Menurutnya materi kedua pasal materi tidak bisa langsung dikatakan bertentangan konstitusi atau tidak karena pengaturan secara teknis dalam aturan yang lebih rendah. Kalau ada norma undang-undang yang dinilai multitafsir, tetapi ketentuan lebih lanjut diatur dalam peraturan pemerintah, peraturan presiden, dan seterusnya.
Menurut dia, kedua norma itu memang sengaja dirumuskan seperti itu agar pemerintah lebih mudah mengaturnya secara lebih lentur ke dalam peraturan yang lebih rendah, sehingga lebih mudah diubah tanpa perlu mengubah UU Minerba.
Sementara itu pakar hukum Internasional, Hikmahanto Juana, mengatakan, larangan ekspor bahan mentah tambang ini justru amanah rakyat. “Bagi rakyat Indonesia sudah tidak mau lagi bila kandungan dalam tanah air sekedar diekspor tanpa ada nilai tambah,” kata Hikmahanto.
Hikmahanto juga berharap Indonesia jangan mengulang pengalaman salah di sektor minyak dan gas bumi. Minyak Indonesia tidak dimurnikan di Indonesia.
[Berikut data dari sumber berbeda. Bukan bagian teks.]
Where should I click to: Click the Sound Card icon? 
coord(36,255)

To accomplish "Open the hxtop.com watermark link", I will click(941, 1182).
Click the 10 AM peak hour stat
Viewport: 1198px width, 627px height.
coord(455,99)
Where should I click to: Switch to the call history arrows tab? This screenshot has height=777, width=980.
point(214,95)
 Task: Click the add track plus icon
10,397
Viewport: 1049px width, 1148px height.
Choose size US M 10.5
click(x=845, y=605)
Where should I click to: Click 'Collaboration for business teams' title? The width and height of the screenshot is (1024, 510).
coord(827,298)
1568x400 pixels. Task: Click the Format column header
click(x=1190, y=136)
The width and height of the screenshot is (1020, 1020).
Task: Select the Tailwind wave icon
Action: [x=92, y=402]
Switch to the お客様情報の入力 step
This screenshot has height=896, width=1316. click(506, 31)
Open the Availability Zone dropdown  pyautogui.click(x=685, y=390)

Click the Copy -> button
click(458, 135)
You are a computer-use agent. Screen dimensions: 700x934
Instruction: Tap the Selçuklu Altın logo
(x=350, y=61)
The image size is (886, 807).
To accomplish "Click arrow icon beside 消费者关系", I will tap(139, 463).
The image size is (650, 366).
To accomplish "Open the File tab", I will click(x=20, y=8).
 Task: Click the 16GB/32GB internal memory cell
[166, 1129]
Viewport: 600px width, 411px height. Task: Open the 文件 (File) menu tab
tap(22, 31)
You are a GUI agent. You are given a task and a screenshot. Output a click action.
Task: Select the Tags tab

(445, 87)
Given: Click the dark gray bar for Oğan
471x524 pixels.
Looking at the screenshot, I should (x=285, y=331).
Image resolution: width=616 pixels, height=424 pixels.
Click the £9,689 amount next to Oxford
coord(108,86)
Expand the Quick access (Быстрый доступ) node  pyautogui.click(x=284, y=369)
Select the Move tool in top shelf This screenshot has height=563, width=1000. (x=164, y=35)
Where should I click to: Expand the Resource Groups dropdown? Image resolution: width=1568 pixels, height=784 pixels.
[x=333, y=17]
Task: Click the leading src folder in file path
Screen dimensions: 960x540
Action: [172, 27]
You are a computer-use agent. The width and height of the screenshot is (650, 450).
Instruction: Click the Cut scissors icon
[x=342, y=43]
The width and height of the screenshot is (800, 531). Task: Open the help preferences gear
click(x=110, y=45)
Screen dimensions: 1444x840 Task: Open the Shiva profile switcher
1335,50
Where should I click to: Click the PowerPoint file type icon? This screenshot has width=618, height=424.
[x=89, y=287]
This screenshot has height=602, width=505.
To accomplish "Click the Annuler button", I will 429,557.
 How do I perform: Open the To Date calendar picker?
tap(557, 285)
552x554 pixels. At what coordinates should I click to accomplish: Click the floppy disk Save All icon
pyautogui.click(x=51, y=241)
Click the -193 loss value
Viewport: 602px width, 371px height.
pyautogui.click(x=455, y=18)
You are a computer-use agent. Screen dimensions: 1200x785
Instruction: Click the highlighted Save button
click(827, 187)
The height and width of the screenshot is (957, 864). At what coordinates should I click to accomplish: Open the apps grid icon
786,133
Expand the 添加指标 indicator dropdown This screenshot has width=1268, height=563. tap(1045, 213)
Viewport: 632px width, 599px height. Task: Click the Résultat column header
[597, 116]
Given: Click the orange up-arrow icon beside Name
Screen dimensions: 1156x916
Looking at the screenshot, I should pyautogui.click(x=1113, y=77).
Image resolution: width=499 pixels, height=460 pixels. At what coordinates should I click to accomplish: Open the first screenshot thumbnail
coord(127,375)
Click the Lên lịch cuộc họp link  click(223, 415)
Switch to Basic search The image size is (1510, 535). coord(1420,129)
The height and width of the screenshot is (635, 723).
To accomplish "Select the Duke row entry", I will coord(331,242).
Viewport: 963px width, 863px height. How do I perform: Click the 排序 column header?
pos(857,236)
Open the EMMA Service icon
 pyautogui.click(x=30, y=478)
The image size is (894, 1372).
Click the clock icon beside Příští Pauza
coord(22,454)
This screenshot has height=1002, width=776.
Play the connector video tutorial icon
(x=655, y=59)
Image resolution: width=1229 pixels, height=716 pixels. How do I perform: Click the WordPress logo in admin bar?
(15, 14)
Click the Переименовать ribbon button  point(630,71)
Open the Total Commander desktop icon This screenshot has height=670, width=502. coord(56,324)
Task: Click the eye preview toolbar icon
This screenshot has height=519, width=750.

Indonesia justru harus menjual ke luar negeri, di luar negeri setelah disuling baru dibeli Indonesia. Tentu ini akan mempengaruhi harga
Untuk itu, pemerintah harus didukung menerapkan larangan impor bahan baku mentah yang diimplemantasikan dalam pasal 102 dan 103 UU Minerba.
“Dalam jangka pendek para pelaku usaha tentu akan dirugikan. Kerugian pelaku usaha merupakan collateral damage yang seharusnya menganggu visi dan fokus pemerintah dalam menjalankan amanah rakyat dalam Pasal 33 UUD 1945 yang diinterpretasikan dalam pasal 102 dan 103 UU Minerba,” kata Hikmahanto.